Critics of plans to exempt MPs from Freedom of Information laws are preparing to try to "kill off" the bill again, when it is debated on Friday.
The Bill would exempt peers and MPs from FOI requests
Labour's parliamentary committee has asked its MPs to support the bill, proposed by Tory MP David McClean.
Lib Dem MP Norman Baker said the move was "very unusual" and proved it was a "government bill in all but name".
The bill's supporters say it would guarantee confidentiality for an MPs' correspondence with constituents.
But critics believe it could be used to cover up information, like expenses, saying private correspondence is already covered by data protection laws.
Opponents, who include MPs from all three main parties, thought they had effectively killed it off by "talking out" the bill - debating it for so long it ran out of Parliamentary time.
But in an unusual move, it is returning to the Commons on Friday.
Private Member's Bills rarely become law without government support as they need to be granted Parliamentary time to be debated - but on this bill the government has said it is neutral.
The Lib Dems, who are opposing the bill, have pushed Tony Blair to say where he stands - but the prime minister has said it would be "inappropriate" to comment.
Another critic, Labour MP David Winnick believes party managers have been "actively encouraging" Labour's parliamentary committee to back the Bill.
Backbench MPs have been sent an e-mail by the committee, urging them to turn up to support it on Friday.

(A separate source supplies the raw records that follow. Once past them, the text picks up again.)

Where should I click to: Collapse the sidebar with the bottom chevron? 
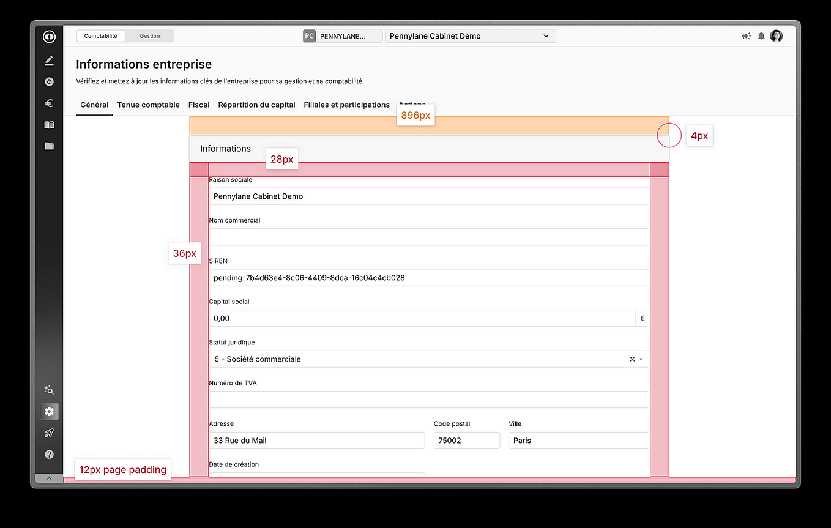tap(49, 478)
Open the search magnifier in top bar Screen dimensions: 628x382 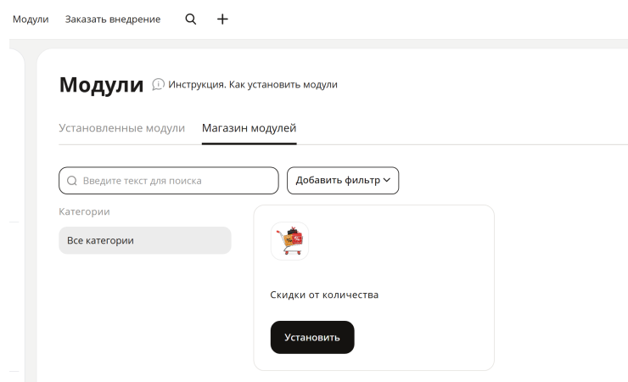(x=191, y=19)
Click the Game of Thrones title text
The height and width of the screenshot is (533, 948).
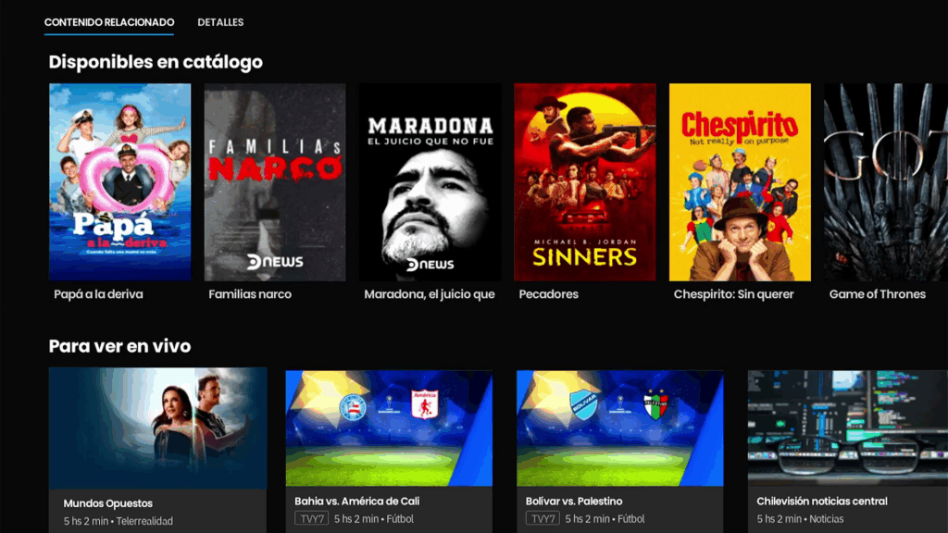tap(877, 294)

But PLP committee member Martin Salter denied that party managers had a hand in the e-mail.
He said the committee was backing the bill because it would "plug the dangerous and unintended consequence" of private correspondence between an MP and a constituent being released.
PLP chairman Tony Lloyd has also said the bill addressed a legitimate concern, and would not restrict access to information on MPs' expenses.
But Mr Baker told the BBC News website it was "highly irregular", as they were asking Labour MPs to support a Conservative Bill, which was in opposition to Labour's official policy and its own FOI Act.
He said both the Labour and Conservative front benches had "actively supported it by their actions."
"If they think it's a good idea they should come out and say something about it," he said.
"If Gordon Brown [the favourite to succeed Mr Blair as prime minister] made it known he doesn't want to go ahead with this ... then Labour MPs will vanish on Friday. It's up to him to say something."
He said opponents would obviously be trying to stop the bill going through, but did not want to elaborate on plans for Friday.
Campaign group Unlock Democracy director Peter Facey also said: "This has now become a key test of Gordon Brown and his fellow Labour leadership contenders.